Yes, Mr. Chair, we have a question for the auditor. Auditing standards require the disclosure of critical audit matters, which communicate highly material areas that involve significant estimation uncertainty.

In your audit of Suncor, how did you determine that decommissioning liabilities did not meet the threshold to be included as a critical audit matter? What procedures did you perform to assess the sensitivity of these liabilities to core assumptions, such as expected asset lives or the discount rate?

Russell Girling
Chairman of the Board of Directors, Suncor Energy

Thank you, Jacquie Moore, and thank you for the question.
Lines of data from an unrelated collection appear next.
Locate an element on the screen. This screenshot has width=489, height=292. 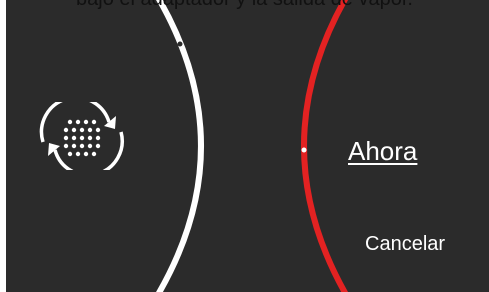
caption-text: bajo el adaptador y la salida de vapor. is located at coordinates (244, 6). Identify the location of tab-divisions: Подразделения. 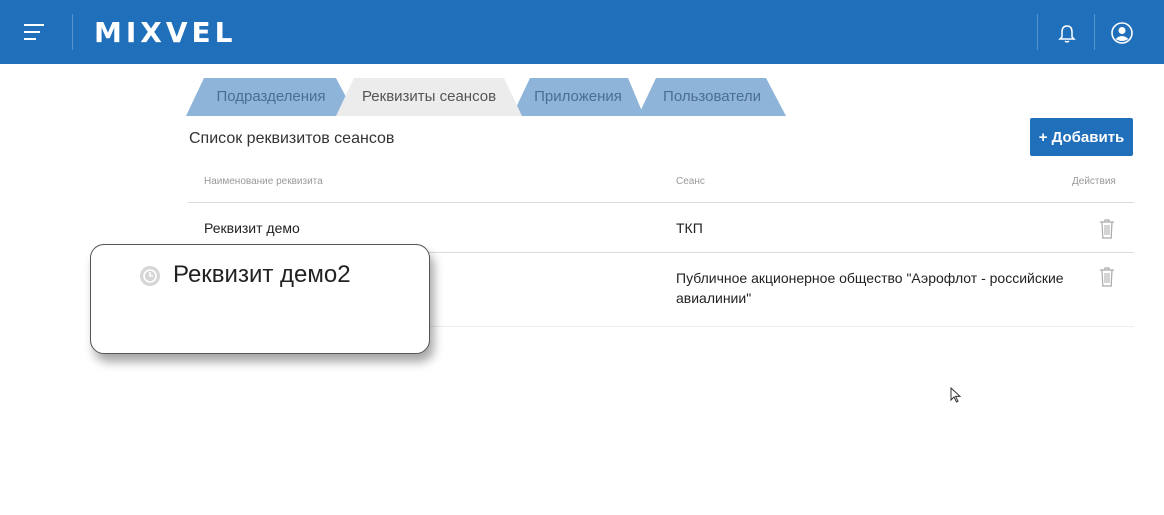
(271, 97).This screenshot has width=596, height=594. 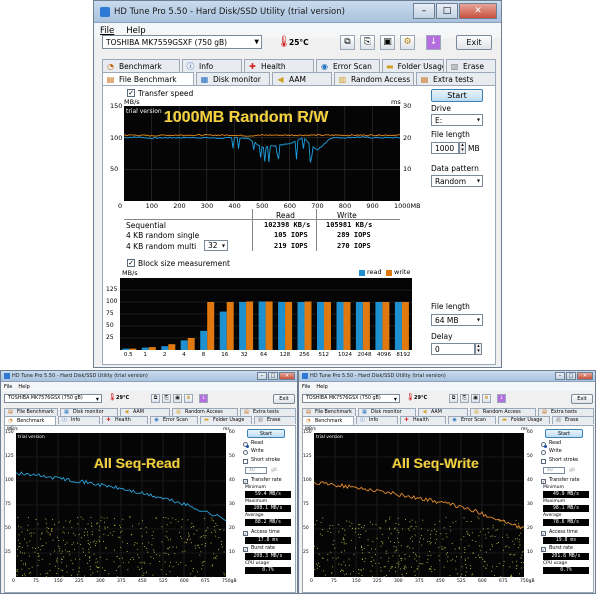 I want to click on data-pattern-select: Random ▾, so click(x=457, y=181).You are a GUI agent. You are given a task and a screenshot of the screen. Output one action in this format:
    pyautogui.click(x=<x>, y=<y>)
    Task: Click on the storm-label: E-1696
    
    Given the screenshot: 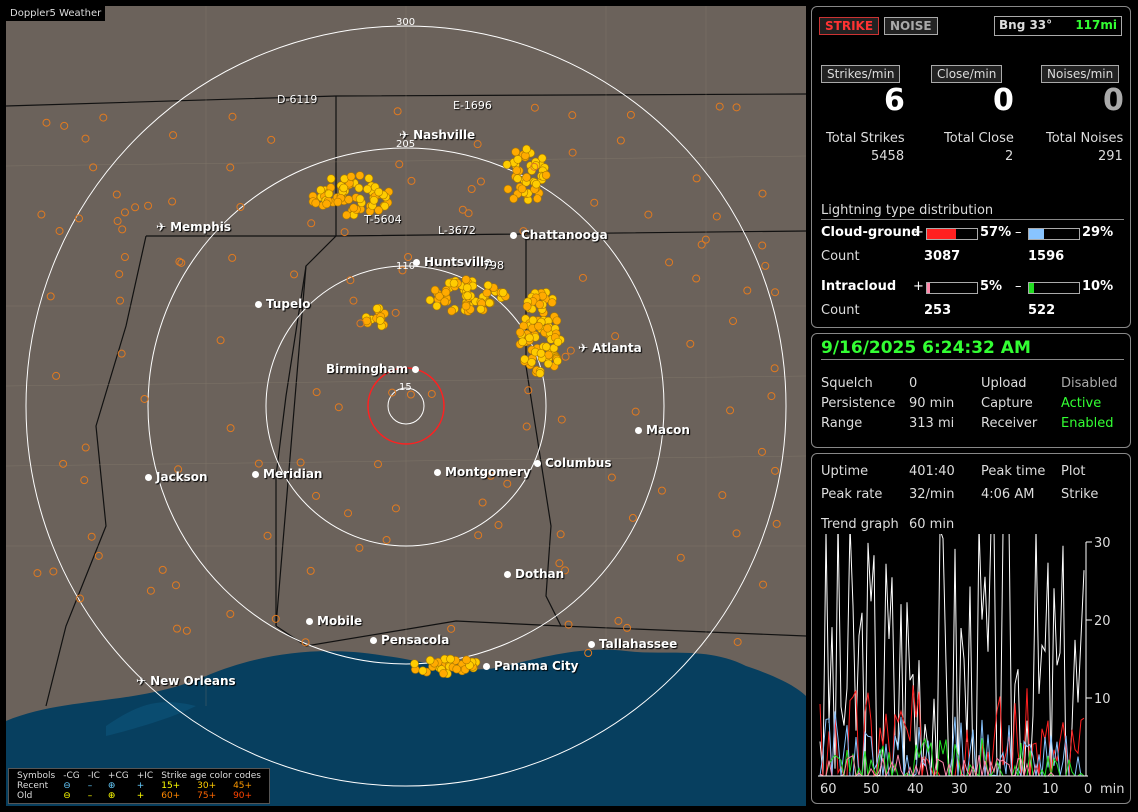 What is the action you would take?
    pyautogui.click(x=472, y=106)
    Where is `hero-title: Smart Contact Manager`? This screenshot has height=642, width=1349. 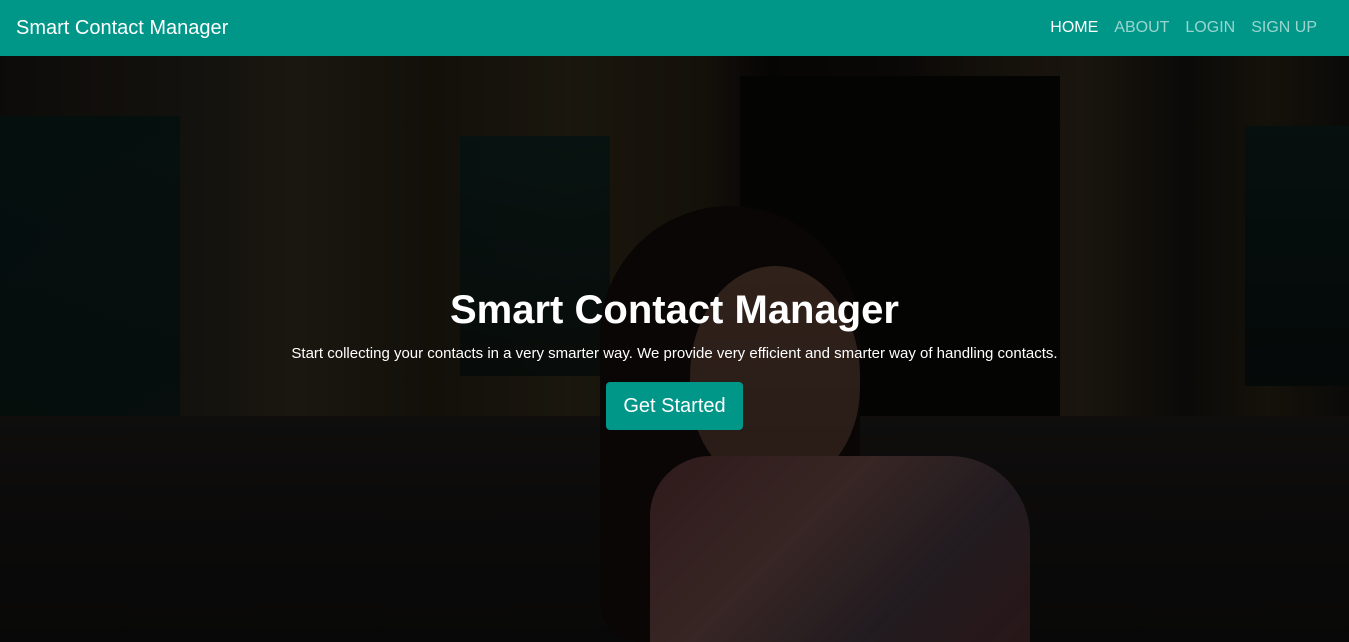
hero-title: Smart Contact Manager is located at coordinates (674, 310).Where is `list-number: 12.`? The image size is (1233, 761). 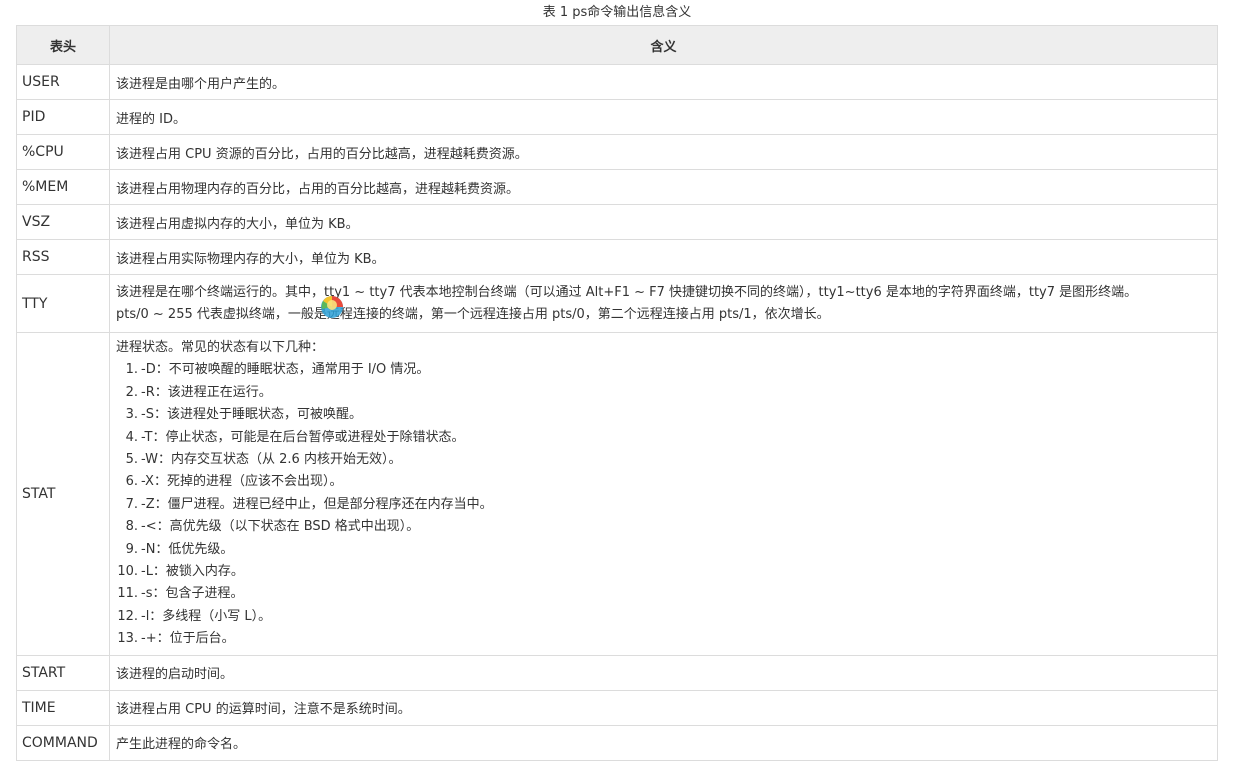 list-number: 12. is located at coordinates (128, 616).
I'd invite Shane Doig from KPMG to answer the question.

Shane Doig
Energy and Natural Resource Leader, KPMG

Thank you, sir. The provision for decommissioning liabilities, in our judgment, did not meet the threshold for being a critical audit matter in our 2025 audit, as the estimates involved, such as the expected asset life or the discount rate, did not involve especially challenging, subjective, or complex judgments. Based on our audit procedures, which were conducted in accordance with the standards of the Public Company Accounting Oversight Board, which included consideration of expected asset life and the discount rate, my apologies, we issued an unqualified opinion on the consolidated financial statements of Suncor.

Russell Girling
Chairman of the Board of Directors, Suncor Energy

Thank you.

Jacquie Moore
General Counsel and Corporate Secretary, Suncor Energy

We have received another question. As members of Suncor's audit committee, you're responsible for overseeing the transparency of the company's financial reporting. In late 2025, the Alberta Mine Financial Security Program required Suncor and its fellow owners of the aging Syncrude Mine to post CAD 869 million in securities due to depletion of reserves. It is estimated that the regulator will collect CAD 10.7 billion for this site over the coming years. Despite the scale of these obligations, Suncor's annual financial reporting for fiscal years 2024 and 2025 failed to mention that these payments would be collected. How has the audit committee addressed this major oversight? Specifically, have you followed up with management to ask why these obligations were omitted from previous years' reports, and what concrete oversight measures is the committee implementing to ensure that future financial reports accurately disclose all upcoming regulatory payments?

Russell Girling
Chairman of the Board of Directors, Suncor Energy

Thank you, Jacquie, and again, thank you for the question. I'll ask Troy Little, our CFO, to answer your question.

Troy Little
CFO, Suncor Energy

We report in accordance with International Financial Reporting Standards and are required to make reasonable assumptions of future-oriented scenarios for the purposes of presenting our financial statements, including with respect to the Mine Financial Security Program. Mine Financial Security Program deposits do not represent an additional economic obligation and are already reflected in the asset retirement obligation on our balance sheet. Our assumptions have been reviewed by our external auditor as part of their annual audit of the company's financial statement.

Russell Girling
Chairman of the Board of Directors, Suncor Energy

Thank you, Troy. Are there any more-

Jacquie Moore
General Counsel and Corporate Secretary, Suncor Energy

Mr. Chair, we have no more questions.

Russell Girling
Chairman of the Board of Directors, Suncor Energy

All right. Thank you. I'd like to thank everyone for joining us today. We appreciate your continued interest in Suncor and your support, and we look forward to connecting with you again in the future. Thank you again. Stay safe, and have a great day.